Its investigation into the California-based company was ordered by Ireland's High Court in October after the CJEU struck down Safe Harbour, an EU-U.S. agreement that had allowed the free transfer of data between the European Union and the United States. The CJEU ruled the agreement did not sufficiently protect Europeans' information against U.S. surveillance.

Transfers of Europeans' personal information to the United States have been a hot topic since 2013 revelations about mass U.S. surveillance programmes such as Prism, which allowed U.S. authorities to harvest private information directly from big tech companies such as Apple, Facebook and Google.

NEW AGREEMENT

Since the CJEU ruling, companies have had to rely on model contracts and other, more cumbersome, measures to transfer Europeans' data to the United States in compliance with strict EU data privacy rules.

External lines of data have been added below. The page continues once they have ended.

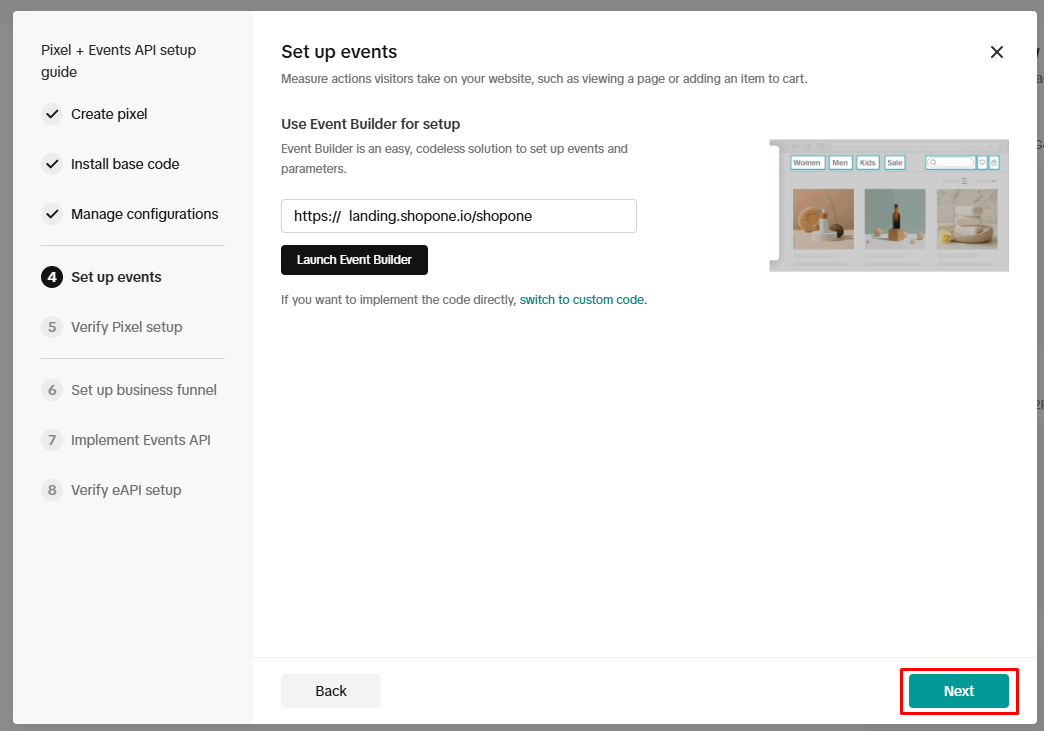Click the step 6 number badge
The image size is (1044, 731).
point(52,390)
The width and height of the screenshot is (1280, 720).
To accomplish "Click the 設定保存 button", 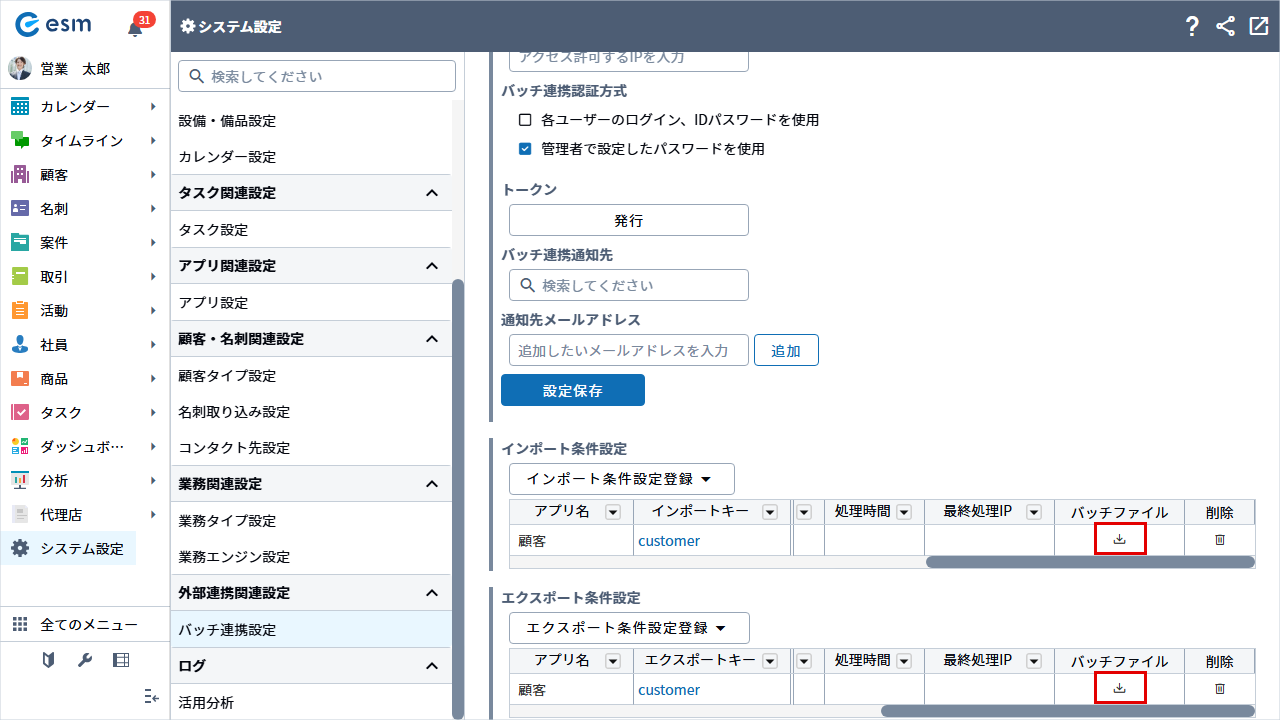I will pos(572,391).
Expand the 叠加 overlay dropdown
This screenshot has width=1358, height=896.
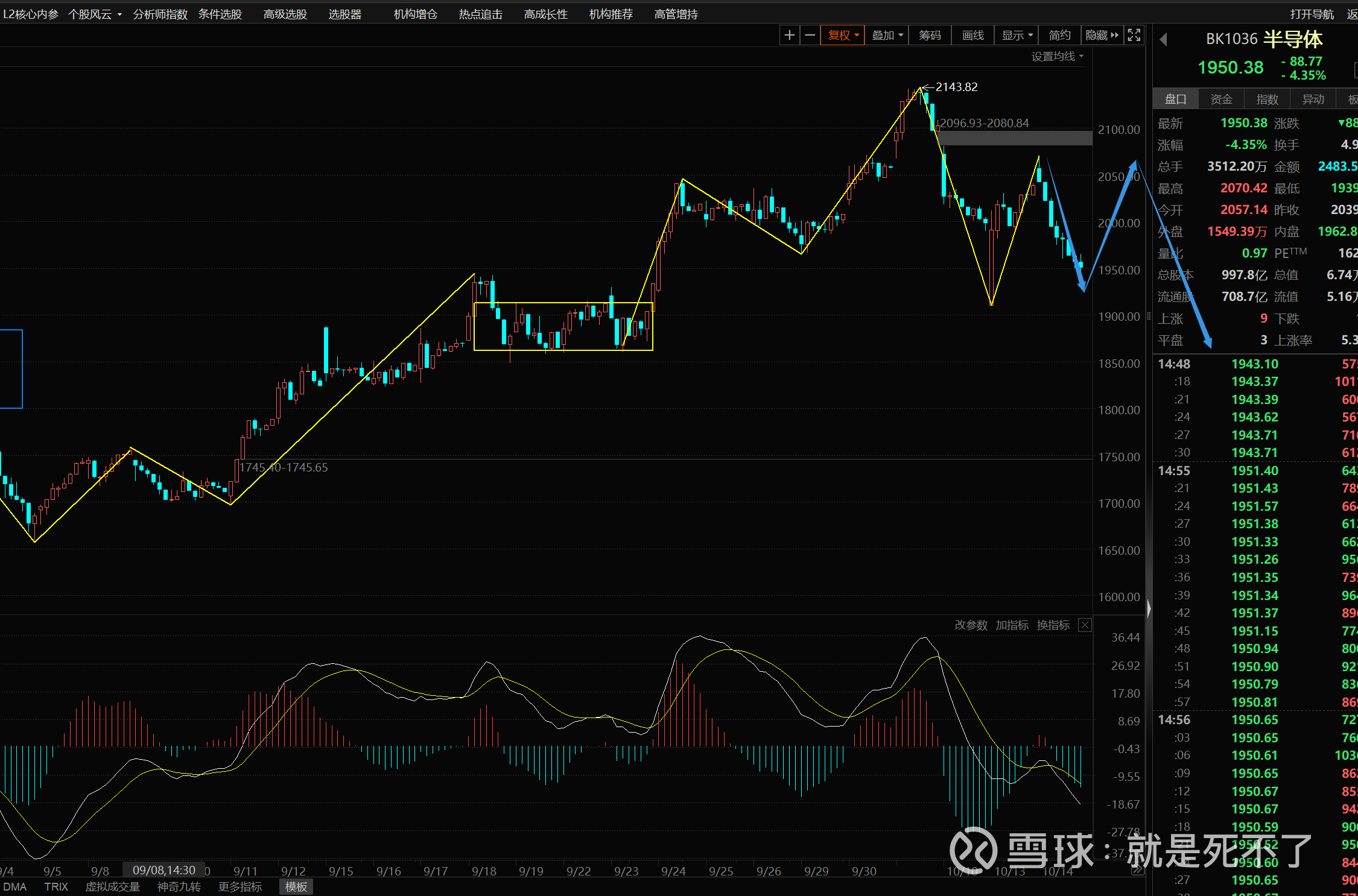(x=887, y=36)
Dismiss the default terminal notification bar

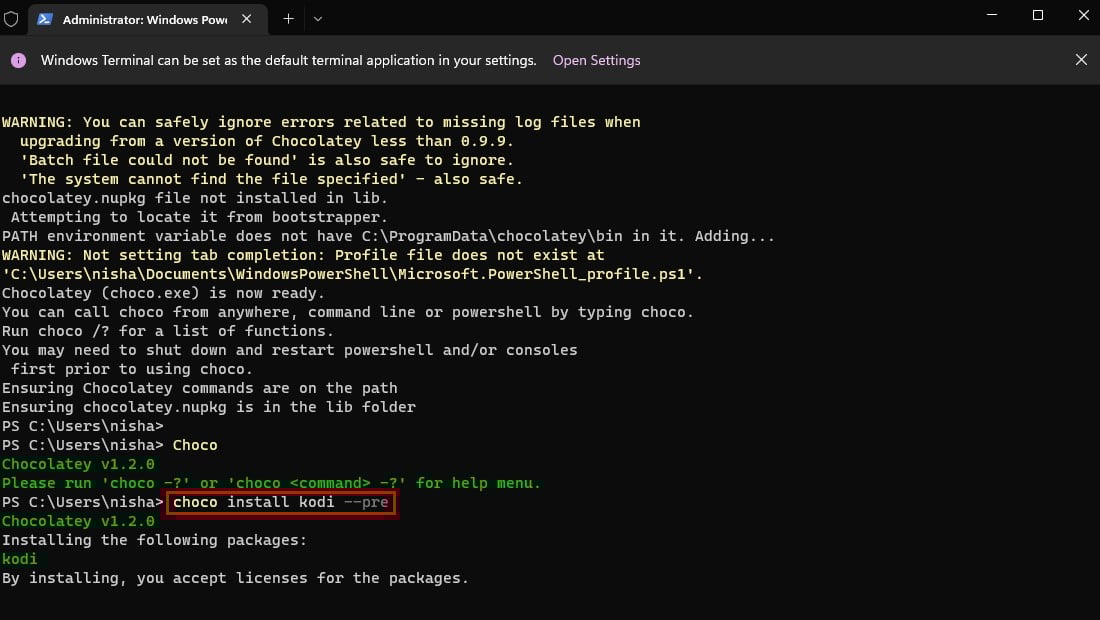click(1081, 60)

"Thousands of companies transfer data across borders to serve their customers and users," a spokeswoman for Facebook said. "The question the Irish DPC plans to raise with the court regarding standard contract clauses will be relevant to many companies operating in Europe," she said, adding that Facebook has a number of legal ways of moving data to the United States.

The CJEU ruling in October stemmed from a complaint by Austrian law student and privacy activist Max Schrems. He challenged Facebook's transfers of European users' data to its American servers, citing the risk of U.S. snooping.

"We yesterday informed Mr Schrems and Facebook of our intention to seek declaratory relief in the Irish High Court and a referral to the CJEU to determine the legal status of data transfers under standard contractual clauses," the IDPC said.

One of the reasons the ECJ struck down Safe Harbour is because the agreement did not offer EU citizens sufficient channels to complain about U.S. surveillance.

Schrems and other privacy campaigners contend that alternative arrangements such as model clauses don't offer Europeans any means of redress either.

"There is no way that the CJEU can say that model contracts are valid if they killed Safe Harbor based on the existence of these U.S. surveillance laws," Schrems said in a statement on Wednesday.

After the CJEU ruling in October, the EU Commission and the United States rushed to hash out a new data-sharing agreement, the Privacy Shield, which they are hoping to have up and running by the end of June.

However, EU privacy watch dogs have raised a number of concerns about the framework, heightening fears that it might not withstand a court challenge.

"If the courts decide that the standard contractual clauses cannot be relied upon and that the transfers of personal data which they facilitate must be halted, the effect on international business would be catastrophic," said Oliver Yaros, a lawyer at Mayer Brown.